There are few things as haunting as walking into a spider web. But the special silk behind these universally reviled arachnid nets shows huge promise for saving human lives, from battling cancer to making better hearing aids.
That’s because spider silk is strong, flexible, and lightweight. The problem is, spiders are extremely territorial and cannibalistic creatures, making spider silk hard to propagate.
But in a new study by researchers at the Shanghai Institutes for Biological Sciences, genetically engineered silkworms were shown to produce higher yields of spider silk (without carrying the risk of eating each other). By using the gene editing tool TALEN, researchers replaced part of the silkworm genome with that of the golden orb-web spider. A paper detailing the research, which may pave a path towards mass production, was published recently in the journal Proceedings of the National Academy of Sciences.
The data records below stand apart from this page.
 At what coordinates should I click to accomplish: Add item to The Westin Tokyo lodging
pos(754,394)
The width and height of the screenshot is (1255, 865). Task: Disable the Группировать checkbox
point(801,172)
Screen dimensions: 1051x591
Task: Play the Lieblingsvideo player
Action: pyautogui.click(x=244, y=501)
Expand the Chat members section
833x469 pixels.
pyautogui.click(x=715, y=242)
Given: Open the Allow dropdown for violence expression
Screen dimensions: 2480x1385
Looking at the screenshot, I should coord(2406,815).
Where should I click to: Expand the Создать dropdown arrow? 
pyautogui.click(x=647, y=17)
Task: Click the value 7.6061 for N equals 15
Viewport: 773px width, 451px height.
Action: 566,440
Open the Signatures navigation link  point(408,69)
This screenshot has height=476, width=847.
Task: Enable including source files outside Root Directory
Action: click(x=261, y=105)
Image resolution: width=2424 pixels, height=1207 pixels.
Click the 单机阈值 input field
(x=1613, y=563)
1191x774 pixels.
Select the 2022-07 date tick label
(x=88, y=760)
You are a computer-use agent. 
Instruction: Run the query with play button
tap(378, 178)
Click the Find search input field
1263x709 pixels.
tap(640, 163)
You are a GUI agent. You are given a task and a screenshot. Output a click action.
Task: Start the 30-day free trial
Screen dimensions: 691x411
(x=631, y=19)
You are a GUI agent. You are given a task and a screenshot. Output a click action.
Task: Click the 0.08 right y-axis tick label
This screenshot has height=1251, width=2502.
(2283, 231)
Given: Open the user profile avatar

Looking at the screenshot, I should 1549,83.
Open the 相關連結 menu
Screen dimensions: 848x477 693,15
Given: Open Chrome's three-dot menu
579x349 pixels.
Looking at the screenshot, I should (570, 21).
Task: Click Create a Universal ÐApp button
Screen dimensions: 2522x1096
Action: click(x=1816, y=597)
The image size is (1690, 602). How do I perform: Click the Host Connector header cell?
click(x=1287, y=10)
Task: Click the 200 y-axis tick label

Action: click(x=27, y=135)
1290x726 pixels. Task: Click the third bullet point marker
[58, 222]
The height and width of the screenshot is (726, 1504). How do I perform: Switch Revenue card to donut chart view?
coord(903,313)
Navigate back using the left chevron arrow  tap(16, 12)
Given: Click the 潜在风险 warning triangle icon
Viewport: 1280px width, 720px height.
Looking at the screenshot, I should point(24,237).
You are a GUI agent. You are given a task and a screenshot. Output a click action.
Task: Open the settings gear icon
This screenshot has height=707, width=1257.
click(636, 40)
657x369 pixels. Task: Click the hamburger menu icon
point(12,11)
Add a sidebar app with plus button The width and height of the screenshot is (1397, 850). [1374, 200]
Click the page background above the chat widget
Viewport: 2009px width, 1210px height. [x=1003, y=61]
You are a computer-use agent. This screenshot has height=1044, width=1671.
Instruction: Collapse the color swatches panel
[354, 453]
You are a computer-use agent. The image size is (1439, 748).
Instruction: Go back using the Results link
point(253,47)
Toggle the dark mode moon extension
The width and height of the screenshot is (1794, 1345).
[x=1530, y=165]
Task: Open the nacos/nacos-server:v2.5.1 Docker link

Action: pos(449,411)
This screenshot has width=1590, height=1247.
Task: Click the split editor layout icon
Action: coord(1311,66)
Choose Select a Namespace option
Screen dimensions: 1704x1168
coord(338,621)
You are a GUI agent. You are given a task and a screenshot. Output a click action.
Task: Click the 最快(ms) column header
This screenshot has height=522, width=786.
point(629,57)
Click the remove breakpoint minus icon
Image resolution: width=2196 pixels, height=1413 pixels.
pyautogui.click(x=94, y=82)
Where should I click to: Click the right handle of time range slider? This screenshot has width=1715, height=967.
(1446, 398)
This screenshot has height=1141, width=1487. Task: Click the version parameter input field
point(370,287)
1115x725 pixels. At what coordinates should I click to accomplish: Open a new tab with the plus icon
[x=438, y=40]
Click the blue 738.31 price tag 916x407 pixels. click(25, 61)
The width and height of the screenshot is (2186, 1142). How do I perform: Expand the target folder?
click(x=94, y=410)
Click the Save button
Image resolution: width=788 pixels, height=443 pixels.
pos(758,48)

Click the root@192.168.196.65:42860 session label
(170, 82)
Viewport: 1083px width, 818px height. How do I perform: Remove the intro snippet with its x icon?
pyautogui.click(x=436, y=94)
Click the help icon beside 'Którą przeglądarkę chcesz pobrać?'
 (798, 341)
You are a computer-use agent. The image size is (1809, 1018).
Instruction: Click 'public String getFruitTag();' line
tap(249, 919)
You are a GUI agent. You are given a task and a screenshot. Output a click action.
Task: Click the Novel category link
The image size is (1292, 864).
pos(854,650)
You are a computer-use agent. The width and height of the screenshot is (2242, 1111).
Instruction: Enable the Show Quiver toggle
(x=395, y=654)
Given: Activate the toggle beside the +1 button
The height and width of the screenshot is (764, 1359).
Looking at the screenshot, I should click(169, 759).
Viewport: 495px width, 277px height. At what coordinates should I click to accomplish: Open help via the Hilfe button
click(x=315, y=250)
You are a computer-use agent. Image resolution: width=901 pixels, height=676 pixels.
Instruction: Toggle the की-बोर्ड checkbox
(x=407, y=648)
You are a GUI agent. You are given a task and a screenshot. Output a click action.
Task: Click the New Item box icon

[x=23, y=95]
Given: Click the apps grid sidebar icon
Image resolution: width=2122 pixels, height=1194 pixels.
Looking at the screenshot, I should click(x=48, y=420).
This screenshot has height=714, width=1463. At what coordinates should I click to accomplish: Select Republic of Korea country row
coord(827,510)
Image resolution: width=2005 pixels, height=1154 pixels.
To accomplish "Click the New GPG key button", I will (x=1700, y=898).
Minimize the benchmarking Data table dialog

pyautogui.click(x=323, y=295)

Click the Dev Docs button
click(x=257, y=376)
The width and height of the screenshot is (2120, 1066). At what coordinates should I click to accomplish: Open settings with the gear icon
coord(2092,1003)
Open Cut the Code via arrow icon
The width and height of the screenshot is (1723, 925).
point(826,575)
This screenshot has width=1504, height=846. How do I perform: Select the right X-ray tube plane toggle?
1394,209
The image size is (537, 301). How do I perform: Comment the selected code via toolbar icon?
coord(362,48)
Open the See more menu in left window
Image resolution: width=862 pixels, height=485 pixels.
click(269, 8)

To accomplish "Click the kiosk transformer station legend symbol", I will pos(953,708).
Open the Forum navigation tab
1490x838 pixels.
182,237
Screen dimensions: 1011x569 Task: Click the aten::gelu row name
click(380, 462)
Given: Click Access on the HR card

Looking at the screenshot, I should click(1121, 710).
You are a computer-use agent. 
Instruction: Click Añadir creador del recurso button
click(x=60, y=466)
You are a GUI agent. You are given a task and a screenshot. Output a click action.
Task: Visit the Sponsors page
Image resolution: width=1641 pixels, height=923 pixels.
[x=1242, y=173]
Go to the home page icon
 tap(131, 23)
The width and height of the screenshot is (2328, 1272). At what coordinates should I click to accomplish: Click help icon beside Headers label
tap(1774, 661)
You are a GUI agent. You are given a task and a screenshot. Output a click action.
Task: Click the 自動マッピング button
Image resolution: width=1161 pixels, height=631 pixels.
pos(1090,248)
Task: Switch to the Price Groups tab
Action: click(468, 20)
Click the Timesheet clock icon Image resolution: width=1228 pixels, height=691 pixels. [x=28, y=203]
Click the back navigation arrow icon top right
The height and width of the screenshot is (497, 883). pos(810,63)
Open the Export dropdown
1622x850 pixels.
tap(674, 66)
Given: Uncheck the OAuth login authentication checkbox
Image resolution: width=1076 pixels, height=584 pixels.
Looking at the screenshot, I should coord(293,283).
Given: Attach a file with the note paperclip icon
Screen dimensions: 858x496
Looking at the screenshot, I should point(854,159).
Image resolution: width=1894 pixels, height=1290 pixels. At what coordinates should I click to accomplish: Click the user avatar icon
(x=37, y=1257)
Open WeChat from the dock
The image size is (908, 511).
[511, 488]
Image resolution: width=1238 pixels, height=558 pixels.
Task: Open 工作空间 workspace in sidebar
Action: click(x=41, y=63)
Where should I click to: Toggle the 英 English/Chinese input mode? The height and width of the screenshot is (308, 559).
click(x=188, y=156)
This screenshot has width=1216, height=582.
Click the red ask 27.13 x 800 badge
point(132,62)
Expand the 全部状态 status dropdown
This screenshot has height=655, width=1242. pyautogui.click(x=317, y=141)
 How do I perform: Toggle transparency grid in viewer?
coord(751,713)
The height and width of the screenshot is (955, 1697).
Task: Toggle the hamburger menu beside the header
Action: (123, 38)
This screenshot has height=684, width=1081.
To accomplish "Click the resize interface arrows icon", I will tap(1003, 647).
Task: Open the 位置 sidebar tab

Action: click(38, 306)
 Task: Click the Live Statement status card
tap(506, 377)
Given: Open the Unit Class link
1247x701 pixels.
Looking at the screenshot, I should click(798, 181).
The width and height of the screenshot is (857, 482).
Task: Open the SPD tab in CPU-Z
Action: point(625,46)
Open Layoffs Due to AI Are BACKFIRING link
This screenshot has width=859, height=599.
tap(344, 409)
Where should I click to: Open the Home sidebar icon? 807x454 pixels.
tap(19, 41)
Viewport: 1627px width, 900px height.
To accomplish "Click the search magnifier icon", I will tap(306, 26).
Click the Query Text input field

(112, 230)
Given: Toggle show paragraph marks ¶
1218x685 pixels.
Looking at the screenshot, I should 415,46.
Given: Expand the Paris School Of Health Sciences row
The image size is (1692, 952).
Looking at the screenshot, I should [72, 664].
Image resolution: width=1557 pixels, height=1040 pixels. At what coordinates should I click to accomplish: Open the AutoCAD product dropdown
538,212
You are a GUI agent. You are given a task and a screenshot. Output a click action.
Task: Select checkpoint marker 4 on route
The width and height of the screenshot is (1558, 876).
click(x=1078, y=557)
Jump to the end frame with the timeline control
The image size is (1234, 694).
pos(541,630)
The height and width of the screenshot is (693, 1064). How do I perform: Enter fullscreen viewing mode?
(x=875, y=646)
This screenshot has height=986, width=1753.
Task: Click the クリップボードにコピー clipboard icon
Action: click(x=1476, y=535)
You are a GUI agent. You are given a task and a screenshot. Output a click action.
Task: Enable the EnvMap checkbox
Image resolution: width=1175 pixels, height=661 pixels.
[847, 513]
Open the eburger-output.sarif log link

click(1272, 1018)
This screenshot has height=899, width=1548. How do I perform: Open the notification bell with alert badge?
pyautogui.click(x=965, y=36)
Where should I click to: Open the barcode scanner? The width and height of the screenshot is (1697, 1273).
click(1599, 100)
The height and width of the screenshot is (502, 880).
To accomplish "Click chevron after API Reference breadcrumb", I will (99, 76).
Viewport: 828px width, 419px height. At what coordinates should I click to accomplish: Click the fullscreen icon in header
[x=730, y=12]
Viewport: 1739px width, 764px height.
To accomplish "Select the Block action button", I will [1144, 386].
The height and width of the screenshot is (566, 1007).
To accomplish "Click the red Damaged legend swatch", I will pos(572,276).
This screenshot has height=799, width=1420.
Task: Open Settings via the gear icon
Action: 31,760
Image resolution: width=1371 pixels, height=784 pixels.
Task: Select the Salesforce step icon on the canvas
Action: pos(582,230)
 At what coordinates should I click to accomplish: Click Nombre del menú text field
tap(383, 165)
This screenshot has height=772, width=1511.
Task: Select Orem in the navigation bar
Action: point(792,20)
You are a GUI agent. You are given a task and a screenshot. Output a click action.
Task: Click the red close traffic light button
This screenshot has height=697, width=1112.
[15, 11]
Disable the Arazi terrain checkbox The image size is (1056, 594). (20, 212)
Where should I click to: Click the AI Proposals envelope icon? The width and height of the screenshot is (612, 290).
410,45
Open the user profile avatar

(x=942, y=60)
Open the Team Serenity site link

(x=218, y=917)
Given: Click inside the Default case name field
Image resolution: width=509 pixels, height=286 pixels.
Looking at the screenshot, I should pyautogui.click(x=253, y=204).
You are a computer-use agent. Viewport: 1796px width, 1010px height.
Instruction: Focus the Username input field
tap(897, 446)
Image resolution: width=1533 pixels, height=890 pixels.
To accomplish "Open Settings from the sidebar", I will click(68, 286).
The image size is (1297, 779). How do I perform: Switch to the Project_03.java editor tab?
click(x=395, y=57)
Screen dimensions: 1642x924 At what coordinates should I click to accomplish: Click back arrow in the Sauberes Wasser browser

“This work provides a stable, cost-effective … system to produce spider silk in large-scale by using genetically engineered silkworms,” Anjiang Tan, a researcher at the Shanghai Institutes for Biological Sciences, told Digital Trends.
The recent study made two significant achievements, according to Tan. For one, the amount of spider silk found in the silkworms’ silk was significantly greater — 35.2 percent compared to the less than 5 percent achieved in previous studies. And the silkworms were able to directly spin out ready-to-use spider silk, a feature that Tan called “very cost-effective.”
As an added bonus, Tan said the gene-editing technique enables researchers to engineer silkworms that can excrete not only spider silk but “custom-designed silk or other proteins for different purposes in the future.” Silkworms have also been used to produce silk for thousands of years, giving future spider silk farmers a much more manageable animal to rear.
Spider silk has been gaining a lot of attention over the past few years, grabbing headlines for its promise as a material of the future.
In June, researchers from the University of Geneva in Switzerland showed how microcapsules made from artificial spider silk could be used to deliver cancer-battling vaccines directly to the immune system. A year earlier, researches at MedUni Vienna and Vienna General Hospital in Austria demonstrated that super strong spider silk from the golden orb-weaver spider could be used to repair severe nerve damage. That same month, a team from the University of Cambridge even showed how artificial silk could someday be used to make bulletproof vests more protective.
The recent study provides a potential route toward mass production of spider silk that would help make the promising material more accessible. Moving forward, Tan and his team want to try out different combinations of spider silk genes to increase efficiency and productivity, while unlocking the spider gene sequence to better understand what protein structures give this material its outstanding properties.